Problem to work on: Output all of the records exactly as written.

----- Record extracts -----

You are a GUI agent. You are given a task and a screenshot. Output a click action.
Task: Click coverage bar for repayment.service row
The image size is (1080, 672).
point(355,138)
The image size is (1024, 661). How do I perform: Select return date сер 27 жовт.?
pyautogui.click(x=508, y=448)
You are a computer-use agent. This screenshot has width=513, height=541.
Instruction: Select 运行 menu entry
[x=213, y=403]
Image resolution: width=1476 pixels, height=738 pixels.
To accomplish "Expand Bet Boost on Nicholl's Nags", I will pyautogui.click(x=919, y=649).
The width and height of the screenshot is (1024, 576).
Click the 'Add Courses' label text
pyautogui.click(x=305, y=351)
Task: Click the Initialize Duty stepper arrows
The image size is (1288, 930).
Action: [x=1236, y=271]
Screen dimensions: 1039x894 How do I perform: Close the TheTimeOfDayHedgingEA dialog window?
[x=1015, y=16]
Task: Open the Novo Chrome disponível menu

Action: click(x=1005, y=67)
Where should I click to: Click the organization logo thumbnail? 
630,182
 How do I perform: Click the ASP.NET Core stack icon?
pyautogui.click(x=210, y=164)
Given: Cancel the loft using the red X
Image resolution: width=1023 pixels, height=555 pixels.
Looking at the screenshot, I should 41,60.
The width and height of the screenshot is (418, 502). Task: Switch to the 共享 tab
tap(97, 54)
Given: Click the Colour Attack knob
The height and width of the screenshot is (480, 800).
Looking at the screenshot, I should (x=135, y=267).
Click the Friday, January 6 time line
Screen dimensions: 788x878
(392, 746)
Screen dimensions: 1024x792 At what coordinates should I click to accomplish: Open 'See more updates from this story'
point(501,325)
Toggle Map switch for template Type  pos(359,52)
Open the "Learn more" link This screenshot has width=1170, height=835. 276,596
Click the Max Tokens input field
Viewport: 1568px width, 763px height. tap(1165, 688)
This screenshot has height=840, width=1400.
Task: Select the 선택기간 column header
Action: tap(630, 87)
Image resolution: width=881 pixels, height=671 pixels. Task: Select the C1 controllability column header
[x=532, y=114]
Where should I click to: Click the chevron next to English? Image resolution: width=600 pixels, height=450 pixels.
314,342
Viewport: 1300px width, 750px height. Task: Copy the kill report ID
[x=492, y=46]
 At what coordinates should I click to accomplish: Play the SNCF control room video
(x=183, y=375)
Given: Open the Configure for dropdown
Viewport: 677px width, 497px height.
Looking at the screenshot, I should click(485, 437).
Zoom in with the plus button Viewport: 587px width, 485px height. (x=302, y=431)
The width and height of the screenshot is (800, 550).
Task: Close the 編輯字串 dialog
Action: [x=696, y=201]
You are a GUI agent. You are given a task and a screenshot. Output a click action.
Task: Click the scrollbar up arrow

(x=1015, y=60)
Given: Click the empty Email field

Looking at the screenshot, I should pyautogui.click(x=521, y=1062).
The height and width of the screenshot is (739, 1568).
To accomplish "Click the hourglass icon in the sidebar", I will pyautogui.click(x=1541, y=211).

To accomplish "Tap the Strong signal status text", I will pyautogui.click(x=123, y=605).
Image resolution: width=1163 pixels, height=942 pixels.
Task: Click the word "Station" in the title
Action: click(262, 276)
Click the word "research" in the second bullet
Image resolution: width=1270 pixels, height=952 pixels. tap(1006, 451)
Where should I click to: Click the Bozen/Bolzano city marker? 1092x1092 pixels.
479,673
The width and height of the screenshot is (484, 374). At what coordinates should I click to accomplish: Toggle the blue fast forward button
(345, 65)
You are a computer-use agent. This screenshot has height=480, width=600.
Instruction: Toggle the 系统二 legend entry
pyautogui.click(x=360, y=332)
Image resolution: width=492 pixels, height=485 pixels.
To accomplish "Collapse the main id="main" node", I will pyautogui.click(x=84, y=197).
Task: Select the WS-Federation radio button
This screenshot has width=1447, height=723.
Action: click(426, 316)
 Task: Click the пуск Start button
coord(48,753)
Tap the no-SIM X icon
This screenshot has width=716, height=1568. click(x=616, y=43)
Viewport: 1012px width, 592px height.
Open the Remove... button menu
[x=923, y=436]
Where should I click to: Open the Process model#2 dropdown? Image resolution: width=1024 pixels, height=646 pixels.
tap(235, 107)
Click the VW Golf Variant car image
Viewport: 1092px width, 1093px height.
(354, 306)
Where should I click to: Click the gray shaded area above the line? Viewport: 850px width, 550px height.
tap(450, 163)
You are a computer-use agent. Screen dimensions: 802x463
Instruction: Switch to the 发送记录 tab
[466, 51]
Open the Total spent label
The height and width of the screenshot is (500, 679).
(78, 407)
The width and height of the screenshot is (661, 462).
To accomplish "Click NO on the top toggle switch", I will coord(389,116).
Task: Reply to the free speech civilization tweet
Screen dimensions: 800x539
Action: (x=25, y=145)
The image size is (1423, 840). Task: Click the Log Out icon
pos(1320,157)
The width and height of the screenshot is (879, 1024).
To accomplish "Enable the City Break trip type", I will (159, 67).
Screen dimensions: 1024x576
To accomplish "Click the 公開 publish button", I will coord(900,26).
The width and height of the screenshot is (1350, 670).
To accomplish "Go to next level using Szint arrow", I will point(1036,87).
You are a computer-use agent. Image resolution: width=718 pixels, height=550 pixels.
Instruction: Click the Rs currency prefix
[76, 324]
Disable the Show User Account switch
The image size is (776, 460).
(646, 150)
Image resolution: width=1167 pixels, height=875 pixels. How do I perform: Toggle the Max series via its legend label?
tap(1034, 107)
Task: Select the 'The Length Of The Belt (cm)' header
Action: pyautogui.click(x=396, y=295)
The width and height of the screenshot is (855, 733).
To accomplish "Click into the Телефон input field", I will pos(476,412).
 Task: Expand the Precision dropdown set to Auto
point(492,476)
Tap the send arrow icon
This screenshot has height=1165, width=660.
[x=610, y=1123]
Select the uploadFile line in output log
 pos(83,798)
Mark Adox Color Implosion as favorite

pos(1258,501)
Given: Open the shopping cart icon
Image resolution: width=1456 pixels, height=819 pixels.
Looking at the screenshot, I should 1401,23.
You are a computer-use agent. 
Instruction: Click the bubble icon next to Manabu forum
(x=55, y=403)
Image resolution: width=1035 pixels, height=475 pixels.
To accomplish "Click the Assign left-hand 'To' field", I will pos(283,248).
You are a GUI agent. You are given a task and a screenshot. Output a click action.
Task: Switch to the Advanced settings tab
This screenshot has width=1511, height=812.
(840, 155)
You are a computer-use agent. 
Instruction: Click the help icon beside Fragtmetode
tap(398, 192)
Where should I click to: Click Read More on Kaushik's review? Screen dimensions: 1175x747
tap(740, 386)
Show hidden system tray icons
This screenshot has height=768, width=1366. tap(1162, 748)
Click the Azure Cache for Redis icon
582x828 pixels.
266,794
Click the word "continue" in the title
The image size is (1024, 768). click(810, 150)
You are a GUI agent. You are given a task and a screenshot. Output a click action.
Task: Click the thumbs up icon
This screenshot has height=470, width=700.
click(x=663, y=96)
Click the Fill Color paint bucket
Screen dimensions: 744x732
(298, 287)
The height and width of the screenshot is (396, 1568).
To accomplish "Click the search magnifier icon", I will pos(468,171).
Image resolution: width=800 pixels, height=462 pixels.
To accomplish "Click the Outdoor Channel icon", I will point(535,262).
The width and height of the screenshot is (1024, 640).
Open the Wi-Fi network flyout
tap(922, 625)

-----

Solution to the problem:
You are a GUI agent. You are given a task and a screenshot. Output a click action.
Task: Click coverage bar for repayment.service row
The image size is (1080, 672).
point(355,138)
The image size is (1024, 661). How do I perform: Select return date сер 27 жовт.?
pyautogui.click(x=508, y=448)
You are a computer-use agent. This screenshot has width=513, height=541.
Instruction: Select 运行 menu entry
[x=213, y=403]
Image resolution: width=1476 pixels, height=738 pixels.
To accomplish "Expand Bet Boost on Nicholl's Nags", I will pyautogui.click(x=919, y=649).
The width and height of the screenshot is (1024, 576).
Click the 'Add Courses' label text
pyautogui.click(x=305, y=351)
Task: Click the Initialize Duty stepper arrows
The image size is (1288, 930).
Action: [x=1236, y=271]
Screen dimensions: 1039x894 How do I perform: Close the TheTimeOfDayHedgingEA dialog window?
[x=1015, y=16]
Task: Open the Novo Chrome disponível menu

Action: click(x=1005, y=67)
Where should I click to: Click the organization logo thumbnail? 
630,182
 How do I perform: Click the ASP.NET Core stack icon?
pyautogui.click(x=210, y=164)
Given: Cancel the loft using the red X
Image resolution: width=1023 pixels, height=555 pixels.
Looking at the screenshot, I should 41,60.
The width and height of the screenshot is (418, 502). Task: Switch to the 共享 tab
tap(97, 54)
Given: Click the Colour Attack knob
The height and width of the screenshot is (480, 800).
Looking at the screenshot, I should (x=135, y=267).
Click the Friday, January 6 time line
Screen dimensions: 788x878
(392, 746)
Screen dimensions: 1024x792 At what coordinates should I click to accomplish: Open 'See more updates from this story'
point(501,325)
Toggle Map switch for template Type  pos(359,52)
Open the "Learn more" link This screenshot has width=1170, height=835. 276,596
Click the Max Tokens input field
Viewport: 1568px width, 763px height. tap(1165, 688)
This screenshot has height=840, width=1400.
Task: Select the 선택기간 column header
Action: tap(630, 87)
Image resolution: width=881 pixels, height=671 pixels. Task: Select the C1 controllability column header
[x=532, y=114]
Where should I click to: Click the chevron next to English? Image resolution: width=600 pixels, height=450 pixels.
314,342
Viewport: 1300px width, 750px height. Task: Copy the kill report ID
[x=492, y=46]
 At what coordinates should I click to accomplish: Play the SNCF control room video
(x=183, y=375)
Given: Open the Configure for dropdown
Viewport: 677px width, 497px height.
Looking at the screenshot, I should click(485, 437).
Zoom in with the plus button Viewport: 587px width, 485px height. (x=302, y=431)
The width and height of the screenshot is (800, 550).
Task: Close the 編輯字串 dialog
Action: [x=696, y=201]
You are a GUI agent. You are given a task and a screenshot. Output a click action.
Task: Click the scrollbar up arrow

(x=1015, y=60)
Given: Click the empty Email field

Looking at the screenshot, I should pyautogui.click(x=521, y=1062).
The height and width of the screenshot is (739, 1568).
To accomplish "Click the hourglass icon in the sidebar", I will pyautogui.click(x=1541, y=211).

To accomplish "Tap the Strong signal status text", I will pyautogui.click(x=123, y=605).
Image resolution: width=1163 pixels, height=942 pixels.
Task: Click the word "Station" in the title
Action: click(262, 276)
Click the word "research" in the second bullet
Image resolution: width=1270 pixels, height=952 pixels. tap(1006, 451)
Where should I click to: Click the Bozen/Bolzano city marker? 1092x1092 pixels.
479,673
The width and height of the screenshot is (484, 374). At what coordinates should I click to accomplish: Toggle the blue fast forward button
(345, 65)
You are a computer-use agent. This screenshot has height=480, width=600.
Instruction: Toggle the 系统二 legend entry
pyautogui.click(x=360, y=332)
Image resolution: width=492 pixels, height=485 pixels.
To accomplish "Collapse the main id="main" node", I will pyautogui.click(x=84, y=197).
Task: Select the WS-Federation radio button
This screenshot has width=1447, height=723.
Action: click(426, 316)
 Task: Click the пуск Start button
coord(48,753)
Tap the no-SIM X icon
This screenshot has width=716, height=1568. click(x=616, y=43)
Viewport: 1012px width, 592px height.
Open the Remove... button menu
[x=923, y=436]
Where should I click to: Open the Process model#2 dropdown? Image resolution: width=1024 pixels, height=646 pixels.
tap(235, 107)
Click the VW Golf Variant car image
Viewport: 1092px width, 1093px height.
(354, 306)
Where should I click to: Click the gray shaded area above the line? Viewport: 850px width, 550px height.
tap(450, 163)
You are a computer-use agent. Screen dimensions: 802x463
Instruction: Switch to the 发送记录 tab
[466, 51]
Open the Total spent label
The height and width of the screenshot is (500, 679).
(78, 407)
The width and height of the screenshot is (661, 462).
To accomplish "Click NO on the top toggle switch", I will coord(389,116).
Task: Reply to the free speech civilization tweet
Screen dimensions: 800x539
Action: (x=25, y=145)
The image size is (1423, 840). Task: Click the Log Out icon
pos(1320,157)
The width and height of the screenshot is (879, 1024).
To accomplish "Enable the City Break trip type", I will (159, 67).
Screen dimensions: 1024x576
To accomplish "Click the 公開 publish button", I will coord(900,26).
The width and height of the screenshot is (1350, 670).
To accomplish "Go to next level using Szint arrow", I will point(1036,87).
You are a computer-use agent. Image resolution: width=718 pixels, height=550 pixels.
Instruction: Click the Rs currency prefix
[76, 324]
Disable the Show User Account switch
The image size is (776, 460).
(646, 150)
Image resolution: width=1167 pixels, height=875 pixels. How do I perform: Toggle the Max series via its legend label?
tap(1034, 107)
Task: Select the 'The Length Of The Belt (cm)' header
Action: pyautogui.click(x=396, y=295)
The width and height of the screenshot is (855, 733).
To accomplish "Click into the Телефон input field", I will pos(476,412).
 Task: Expand the Precision dropdown set to Auto
point(492,476)
Tap the send arrow icon
This screenshot has height=1165, width=660.
[x=610, y=1123]
Select the uploadFile line in output log
 pos(83,798)
Mark Adox Color Implosion as favorite

pos(1258,501)
Given: Open the shopping cart icon
Image resolution: width=1456 pixels, height=819 pixels.
Looking at the screenshot, I should 1401,23.
You are a computer-use agent. 
Instruction: Click the bubble icon next to Manabu forum
(x=55, y=403)
Image resolution: width=1035 pixels, height=475 pixels.
To accomplish "Click the Assign left-hand 'To' field", I will pos(283,248).
You are a GUI agent. You are given a task and a screenshot. Output a click action.
Task: Switch to the Advanced settings tab
This screenshot has width=1511, height=812.
(840, 155)
You are a computer-use agent. 
Instruction: Click the help icon beside Fragtmetode
tap(398, 192)
Where should I click to: Click Read More on Kaushik's review? Screen dimensions: 1175x747
tap(740, 386)
Show hidden system tray icons
This screenshot has height=768, width=1366. tap(1162, 748)
Click the Azure Cache for Redis icon
582x828 pixels.
266,794
Click the word "continue" in the title
The image size is (1024, 768). click(810, 150)
You are a GUI agent. You are given a task and a screenshot. Output a click action.
Task: Click the thumbs up icon
This screenshot has height=470, width=700.
click(x=663, y=96)
Click the Fill Color paint bucket
Screen dimensions: 744x732
(298, 287)
The height and width of the screenshot is (396, 1568).
To accomplish "Click the search magnifier icon", I will pos(468,171).
Image resolution: width=800 pixels, height=462 pixels.
To accomplish "Click the Outdoor Channel icon", I will point(535,262).
The width and height of the screenshot is (1024, 640).
Open the Wi-Fi network flyout
tap(922, 625)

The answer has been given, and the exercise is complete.